Alguien que quisiera eliminar a alguien, pensó Kris al recordar lo que había aprendido por experiencia, aunque se limitó contestar encogiéndose de hombros. Aún no tenía del todo claro qué le parecía que el abuelo Al se estuviera enriqueciendo con algo que estuvo a punto de matarla.

—Producido en lotes de mil toneladas, el Uniplex cuesta alrededor de una sexta parte del valor del metal inteligente —dijo Kris—. Teniendo en cuenta el ahorro derivado de que se fabrique a sí mismo en la nave, es un precio muy competitivo.

—Cómo se nota que es una Longknife —comentó el capitán con sequedad.

Pero el ingeniero estaba estudiando el esquema.

—¿Cuánto metal inteligente hay en mi sala de máquinas?

—Ordenador, responde al hombre —dijo Kris en voz alta. Los números aparecieron sobre la mesa.

—Trescientas cincuenta toneladas —leyó Dale con gesto meditabundo.
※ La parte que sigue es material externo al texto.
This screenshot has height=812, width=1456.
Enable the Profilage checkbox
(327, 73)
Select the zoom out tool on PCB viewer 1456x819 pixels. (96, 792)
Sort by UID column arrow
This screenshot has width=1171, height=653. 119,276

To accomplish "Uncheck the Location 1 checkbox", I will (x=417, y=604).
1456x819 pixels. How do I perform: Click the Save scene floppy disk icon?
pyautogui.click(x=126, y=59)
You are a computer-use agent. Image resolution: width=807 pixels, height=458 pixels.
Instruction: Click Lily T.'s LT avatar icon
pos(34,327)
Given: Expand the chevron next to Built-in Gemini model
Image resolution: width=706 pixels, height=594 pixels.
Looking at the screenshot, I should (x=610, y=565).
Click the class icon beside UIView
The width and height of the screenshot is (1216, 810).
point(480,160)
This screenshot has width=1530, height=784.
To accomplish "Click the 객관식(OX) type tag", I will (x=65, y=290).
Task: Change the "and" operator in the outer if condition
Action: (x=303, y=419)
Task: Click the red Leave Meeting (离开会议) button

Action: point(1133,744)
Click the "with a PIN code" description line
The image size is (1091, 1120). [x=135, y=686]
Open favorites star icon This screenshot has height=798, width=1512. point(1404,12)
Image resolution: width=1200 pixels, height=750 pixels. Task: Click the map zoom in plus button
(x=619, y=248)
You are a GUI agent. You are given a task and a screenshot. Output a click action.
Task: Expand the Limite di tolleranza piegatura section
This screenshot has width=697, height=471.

—Más cien toneladas de protección adicional —añadió Kris.

—Pero si devolviéramos trescientas cincuenta toneladas de metal inteligente…

—Y extrajéramos cuatrocientas cincuenta toneladas de metal no tan inteligente… —añadió Kris.

—La Marina ahorraría dinero al convertir el área de Ingeniería de las cuarenta kamikazes —dedujo el capitán Hayworth con una risita.

—Dieciséis mil toneladas de metal inteligente servirían para construir cinco o seis naves más, señor —concluyó Kris.

—Me encanta cuando todos salen ganando. —Dale suspiró.

—Del modo más inesperado —convino el capitán.

—Tal vez sí, tal vez no. —El ingeniero se puso derecho—. ¿Su abuelo Al comprobó cómo se lleva el metal inteligente con su primo retrasado? Si no puedo ordenar que el Uniplex ese repare los daños de combate, tendré que rociar el metal inteligente sobre el metal tonto.

Kris meneó la cabeza.

—No han llegado a tanto.

—No podemos dejar que el Uniplex se desplace alrededor de la nave —añadió el capitán—. Podría darnos una sorpresa desagradable. —Los tres oficiales asintieron ante aquella conclusión.

Dale se levantó.

—Debo ir a supervisar al resto de mi equipo, a ver si han obtenido más datos de la prueba.

—Manténgame informado.

Kris se levantó para salir con el ingeniero.

—Un momento, teniente. —Una sonrisa de complicidad surcó el rostro de Dale al cerrar la puerta tras de sí. Kris se giró para mirar a su capitán y volvió a ponerse firme con un apresto que habría hecho sentirse orgulloso a su instructor de la Escuela de Aspirantes a Oficiales.

—Una vez más, teniente Longknife —dijo el capitán—, ha sabido transformar la insubordinación en una virtud.

Kris no sabía qué contestar a esa afirmación, de modo que prefirió guardar silencio.

—Un día de estos dejará de ser una virtud. Un día de estos entenderá por qué hacemos las cosas según ordena la Marina. Solo espero estar ahí cuando lo averigüe… y que no se lleve por delante la vida de demasiados hombres capaces.

De nuevo, Kris no encontró palabras para replicar a su capitán, por lo que se limitó a recurrir a la respuesta universal de la Marina:

—Sí, señor.

—Puede irse.

Kris salió del camarote. Una vez más, la habían amonestado por hacer lo correcto de la manera equivocada. Aun así, el capitán no había sido tan severo con ella como podría haberlo sido. Al menos se había referido a ella como «teniente», no como «princesa».